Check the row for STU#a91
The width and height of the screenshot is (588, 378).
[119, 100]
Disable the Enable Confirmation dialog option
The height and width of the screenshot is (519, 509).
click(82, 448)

++++++++

* **Lavoro richiesto**
Riscrivi senza alcuna modifica tutti i record riportati sopra, riga per riga.

* **Risultato ottenuto**
Check the row for STU#a91
The width and height of the screenshot is (588, 378).
[119, 100]
Disable the Enable Confirmation dialog option
The height and width of the screenshot is (519, 509).
click(82, 448)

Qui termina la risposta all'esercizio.